Region-replacement image edit:

runcomfy run tongyi-mai/z-image/turbo/inpainting \
  --input '{
    "prompt": "Replace busy backdrop with smooth light gray studio paper; mask background only.",
    "image": "https://.../product.jpg",
    "mask_image": "https://.../bg-mask.png",
    "strength": 0.9
  }' \
  --output-dir <absolute/path>

Prompting image edit — what works

Image edit prompts behave differently from text-to-image prompts. The source image already fixes most of the look — your image edit prompt should drive the change, not redescribe the source.

  • Lead with preservation goals. "Keep [identity / pose / framing / brand] unchanged. Then state the image edit change." Tell the image edit model what NOT to change.
  • One image edit direction per call. Compound image edits drift. Pick one bucket — background OR object OR text OR layout — per image edit call.
  • Spatial scope language. "background only", "the left object", "upper-right quadrant" — image edit models honor concrete locations.
  • Quote in-image text exactly. For text-rewrite image edit, put the literal characters in quotes. Name the script for non-Latin: "Japanese kana", "Cyrillic", "Arabic".
  • Number multi-refs in image edit prompts. "Subject from image 1, lighting from image 2" — image edit models route cues correctly when refs are numbered.
  • Mask-edge softness. For mask-driven image edit, a 1–3px blur on the mask edge blends cleaner than a sharp binary mask.
  • Iterate small. Split compound image edit into multiple shorter passes; consistency is better across passes than within a single overstuffed prompt.

Image edit FAQ

What's the max batch size for image edit? 20 inputs per call on the default image edit endpoint (Nano Banana Edit). Other image edit routes are single-input.

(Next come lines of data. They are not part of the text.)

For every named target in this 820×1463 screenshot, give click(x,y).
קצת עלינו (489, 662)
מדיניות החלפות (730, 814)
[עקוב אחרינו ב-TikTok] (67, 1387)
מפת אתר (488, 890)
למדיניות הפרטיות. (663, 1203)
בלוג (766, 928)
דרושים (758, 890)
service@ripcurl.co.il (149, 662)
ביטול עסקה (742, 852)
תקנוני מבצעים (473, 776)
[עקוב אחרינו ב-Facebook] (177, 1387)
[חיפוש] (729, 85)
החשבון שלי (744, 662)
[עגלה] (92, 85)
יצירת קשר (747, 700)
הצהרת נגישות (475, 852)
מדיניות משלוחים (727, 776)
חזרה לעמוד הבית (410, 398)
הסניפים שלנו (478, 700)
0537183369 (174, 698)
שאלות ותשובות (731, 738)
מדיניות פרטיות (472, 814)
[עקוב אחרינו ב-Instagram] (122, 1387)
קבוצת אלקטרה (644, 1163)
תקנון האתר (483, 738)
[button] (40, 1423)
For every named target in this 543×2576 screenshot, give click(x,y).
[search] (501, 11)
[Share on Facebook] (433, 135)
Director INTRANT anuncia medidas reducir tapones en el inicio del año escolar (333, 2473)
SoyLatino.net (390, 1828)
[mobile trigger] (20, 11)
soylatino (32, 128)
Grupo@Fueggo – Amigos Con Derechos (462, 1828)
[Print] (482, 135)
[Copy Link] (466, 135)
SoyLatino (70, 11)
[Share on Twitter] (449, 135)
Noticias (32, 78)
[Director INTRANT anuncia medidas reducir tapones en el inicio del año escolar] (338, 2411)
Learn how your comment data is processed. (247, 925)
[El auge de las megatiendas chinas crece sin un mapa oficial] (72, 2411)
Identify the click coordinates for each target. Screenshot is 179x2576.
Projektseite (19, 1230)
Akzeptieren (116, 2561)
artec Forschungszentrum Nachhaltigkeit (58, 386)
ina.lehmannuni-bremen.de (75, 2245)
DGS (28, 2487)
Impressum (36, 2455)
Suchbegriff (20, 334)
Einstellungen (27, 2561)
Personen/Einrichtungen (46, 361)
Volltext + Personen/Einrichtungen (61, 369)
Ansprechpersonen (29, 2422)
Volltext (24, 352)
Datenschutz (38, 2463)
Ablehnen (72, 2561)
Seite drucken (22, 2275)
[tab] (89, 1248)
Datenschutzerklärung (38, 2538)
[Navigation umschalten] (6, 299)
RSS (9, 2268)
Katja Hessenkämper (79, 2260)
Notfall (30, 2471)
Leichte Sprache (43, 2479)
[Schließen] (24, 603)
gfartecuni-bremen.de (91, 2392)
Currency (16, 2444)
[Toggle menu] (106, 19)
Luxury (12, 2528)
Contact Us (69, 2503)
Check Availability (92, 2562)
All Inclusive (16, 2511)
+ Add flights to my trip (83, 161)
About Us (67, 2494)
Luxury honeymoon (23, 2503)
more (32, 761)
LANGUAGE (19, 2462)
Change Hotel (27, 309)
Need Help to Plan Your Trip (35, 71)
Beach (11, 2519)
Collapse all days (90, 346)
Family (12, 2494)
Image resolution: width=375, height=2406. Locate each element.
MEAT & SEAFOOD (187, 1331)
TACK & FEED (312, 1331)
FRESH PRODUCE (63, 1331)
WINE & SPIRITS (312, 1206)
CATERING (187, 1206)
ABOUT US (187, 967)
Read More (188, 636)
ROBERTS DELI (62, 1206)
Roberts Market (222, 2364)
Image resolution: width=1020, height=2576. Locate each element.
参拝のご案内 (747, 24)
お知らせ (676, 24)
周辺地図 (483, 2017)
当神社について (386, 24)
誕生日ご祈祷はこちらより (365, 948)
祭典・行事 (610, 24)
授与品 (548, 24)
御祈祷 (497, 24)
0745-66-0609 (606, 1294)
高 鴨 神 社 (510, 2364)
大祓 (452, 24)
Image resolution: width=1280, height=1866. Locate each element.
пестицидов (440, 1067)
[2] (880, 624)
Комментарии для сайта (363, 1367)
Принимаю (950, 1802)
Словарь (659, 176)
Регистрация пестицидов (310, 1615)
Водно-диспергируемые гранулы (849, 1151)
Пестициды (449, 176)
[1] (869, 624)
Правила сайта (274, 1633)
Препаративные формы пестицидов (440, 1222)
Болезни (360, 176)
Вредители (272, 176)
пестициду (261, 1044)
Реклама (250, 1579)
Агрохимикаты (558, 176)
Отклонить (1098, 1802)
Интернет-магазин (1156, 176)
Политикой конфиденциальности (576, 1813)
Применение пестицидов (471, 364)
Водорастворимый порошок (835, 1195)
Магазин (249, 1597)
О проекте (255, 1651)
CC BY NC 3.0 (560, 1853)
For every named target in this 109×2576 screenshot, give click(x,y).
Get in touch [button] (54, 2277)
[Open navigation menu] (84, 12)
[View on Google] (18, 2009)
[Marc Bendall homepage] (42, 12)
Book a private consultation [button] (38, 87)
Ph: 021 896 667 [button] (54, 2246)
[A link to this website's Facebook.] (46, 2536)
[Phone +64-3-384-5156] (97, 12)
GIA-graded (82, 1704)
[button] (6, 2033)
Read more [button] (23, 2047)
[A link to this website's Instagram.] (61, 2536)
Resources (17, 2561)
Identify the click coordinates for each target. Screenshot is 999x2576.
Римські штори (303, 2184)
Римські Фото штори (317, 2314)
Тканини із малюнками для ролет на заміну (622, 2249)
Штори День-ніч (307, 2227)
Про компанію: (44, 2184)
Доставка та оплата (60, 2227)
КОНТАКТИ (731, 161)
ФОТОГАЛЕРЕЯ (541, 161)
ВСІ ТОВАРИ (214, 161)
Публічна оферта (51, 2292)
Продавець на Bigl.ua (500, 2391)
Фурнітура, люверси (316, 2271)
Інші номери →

What image formats does image edit accept? JPEG, PNG, WebP. Source URLs must be publicly fetchable HTTPS.

Does image edit preserve subject identity? Yes — all four image edit routes are designed for identity preservation. Always state the goal: "keep face identity unchanged".

Can image edit rewrite text in non-Latin scripts? Yes — route to GPT Image 2 Edit. It handles Japanese kana, Cyrillic, Arabic, Hangul, Chinese, etc.

What's the highest resolution available for image edit? 4K on Nano Banana Edit. Other image edit routes cap at their respective sizes.

Image edit vs text-to-image on RunComfy? Image edit transforms an existing image. Text-to-image starts from a prompt only. Use image edit when you have a source; use text-to-image for novel content.

Can I do mask-free region image edit? Yes — most image edit routes work without an explicit mask. Use spatial language ("upper-right corner", "the background only"). For surgical region image edit, provide a mask via the Z-Image inpaint route.

Can I run multiple image edits in one call? Within Nano Banana Edit's batch (1–20 inputs with the same instruction), yes. For different image edit instructions, chain calls.

Limitations

  • Each image edit route inherits its model's limits. Nano Banana Edit: 1–20 inputs, 1–4 outputs. GPT Image 2 Edit: up to 10 refs, 4 fixed sizes. Flux Kontext Pro: single ref. Z-Image Inpaint: mask required.
  • No multi-route image edit blending. This skill picks one image edit model per call.
  • Brand-specific overrides — if the user named a specific model, route to the corresponding brand skill (gpt-image-edit, flux-kontext, nano-banana-edit) instead of forcing it through this image edit router.

Exit codes

codemeaning
0image edit succeeded
64bad CLI args
65bad input JSON for image edit / schema mismatch
69upstream 5xx
75retryable: timeout / 429
77not signed in or token rejected

Full reference: docs.runcomfy.com/cli/troubleshooting.

How it works

The skill picks one of four image edit endpoints (Nano Banana Edit / GPT Image 2 Edit / Flux Kontext Pro / Z-Image Turbo Inpaint) based on user intent, and invokes runcomfy run <model>/edit with the matching JSON body. The CLI POSTs to the RunComfy Model API, polls the image edit request status every 2 seconds, and downloads the resulting image edit output from the *.runcomfy.net / *.runcomfy.com URL into --output-dir. Ctrl-C cancels the in-flight image edit request.

Security & Privacy

  • Token storage: runcomfy login writes the API token to ~/.config/runcomfy/token.json with mode 0600.
  • Input boundary: the image edit prompt is passed as JSON via --input. No shell injection.
  • Third-party content: source images and masks are fetched by the RunComfy server. Treat external URLs as untrusted — image-based prompt injection is a known risk for any image edit model.
  • Outbound endpoints: only model-api.runcomfy.net and *.runcomfy.net / *.runcomfy.com.
  • Generated-file size cap: 2 GiB.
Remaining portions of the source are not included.